Anyway, whatever the root causes, I’m feeling media obese. And obesity, in any form, is Not A Good Thing. I’m realizing I have to treat media with far higher discrimination than I do currently — and that this will mean ignoring that which is only good and relevant, and focusing only on the very good and very relevant. As a media junky, this restraint will be difficult. We’ll see how it goes.
Reminds me of Schopenhauer’s statement that “Buying books would be a good thing if one could also buy the time to read them in: but as a rule the purchase of books is mistaken for the appropriation of their contents.” Which Warren Zevon misquoted as “We buy books because we believe we’re buying the time to read them.” I say that I’m being more selective about what I read, and watch, and listen to; but the fact is I keep buying books thinking I’ll make time to read them, when in reality I’m thinking that just having them on the shelf will transmit their contents to me by osmosis. I buy DVD’s so I can watch them whenever I want to; then I watched “Lawrence of Arabia” on TCM last night when the DVD’s sitting on the shelf behind me. Not to mention all the new podcasts I’ve downloaded but will never listen to because I never get away from the computer and stereo and television and work for long enough. Media obesity? You betcha.

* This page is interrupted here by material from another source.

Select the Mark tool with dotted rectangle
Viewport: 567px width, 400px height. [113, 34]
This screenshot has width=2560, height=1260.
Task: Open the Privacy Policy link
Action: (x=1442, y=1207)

Maybe it’s less about the *consumption* of media and more about the social aspect of what we do with it. I think that part of why people watch TV is social – to talk about it with others, or to share vicariously in someone else’s social experiences (does this explain reality TV?). I read fiction to get involved in someone else’s world. I read fact to do a better job and also to talk about interesting things with people.
But maybe that’s just me 😉
A favorite quote “…in an information-rich world, the wealth of information means a dearth of something else: a scarcity of whatever it is that information consumes. What information consumes is rather obvious: it consumes the attention of its recipients. Hence a wealth of information creates a poverty of attention and a need to allocate that attention efficiently among the overabundance of information sources that might consume it.”
Herbert Simon, “Designing Organizations for an Information-Rich World.” In Martin Greenberger (Ed.), Computers, Communication, and the Public Interest (Baltimore, Md.: The Johns Hopkins Press), 1971, pp. 40-41.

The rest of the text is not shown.